- Exercise directions:
Write out these data lines again, switching "Viewport" to "Display area" and keeping everything else the same. Leave the pictures out of your answer.
------ Exercise input
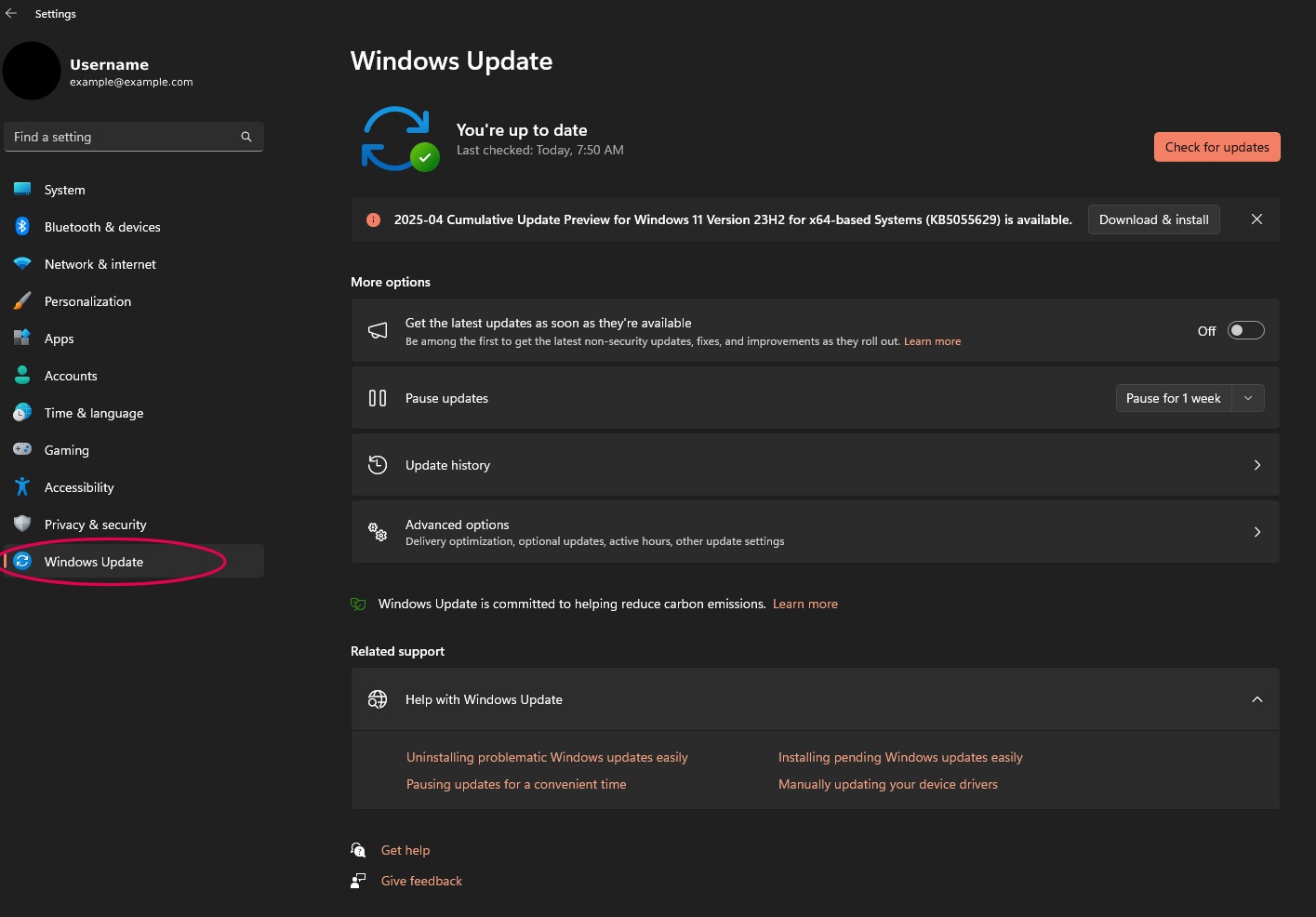This screenshot has height=917, width=1316.
Task: Open Uninstalling problematic Windows updates easily link
Action: coord(547,757)
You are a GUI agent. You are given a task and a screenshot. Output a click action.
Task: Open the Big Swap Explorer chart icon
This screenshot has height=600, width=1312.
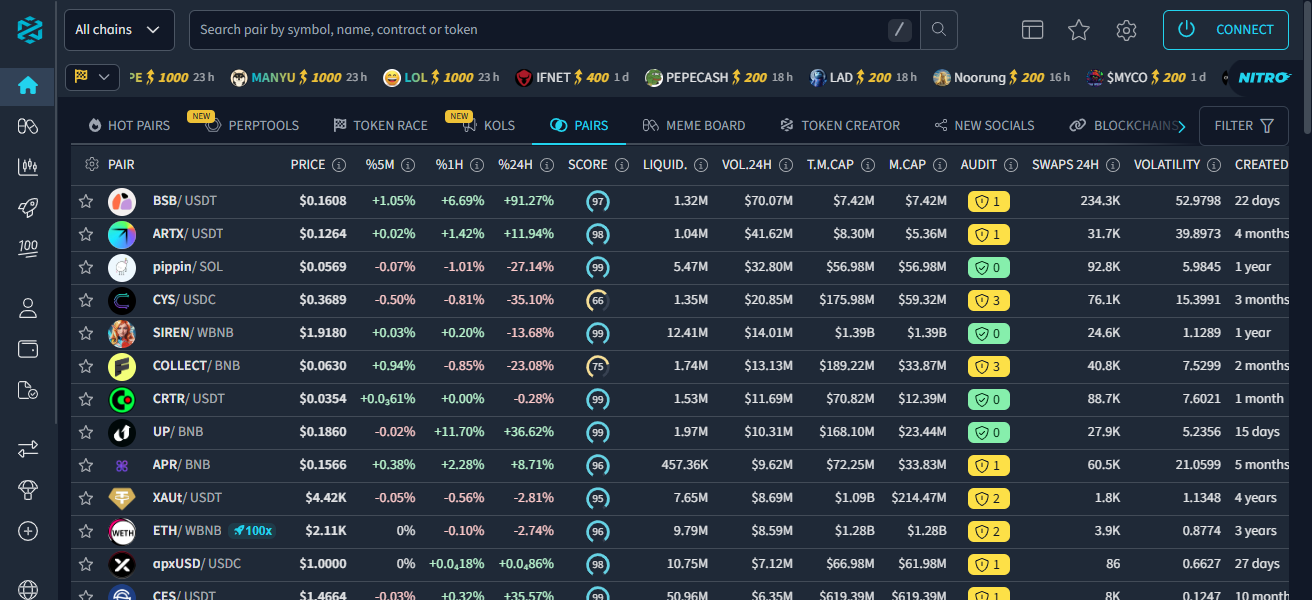click(27, 166)
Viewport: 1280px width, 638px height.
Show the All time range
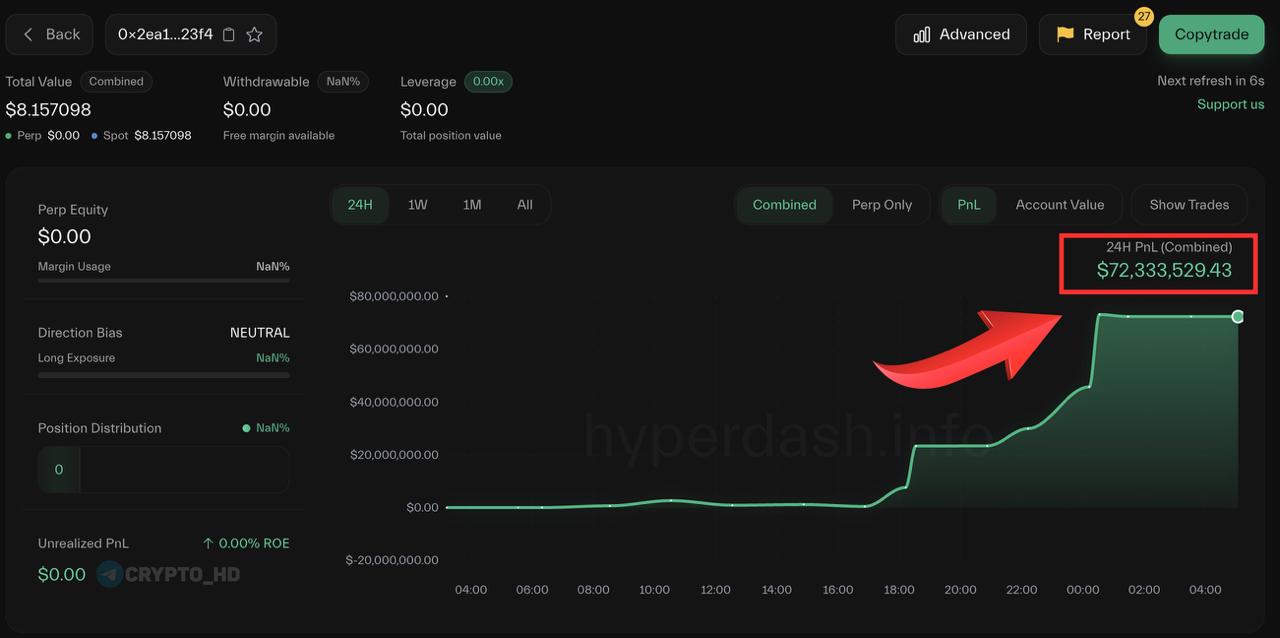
------------
- Answer to the task:
This screenshot has height=917, width=1316.
Task: Open Uninstalling problematic Windows updates easily link
Action: coord(547,757)
You are a GUI agent. You are given a task and a screenshot. Output a click action.
Task: Open the Big Swap Explorer chart icon
This screenshot has height=600, width=1312.
click(27, 166)
Display area: 1280px width, 638px height.
Show the All time range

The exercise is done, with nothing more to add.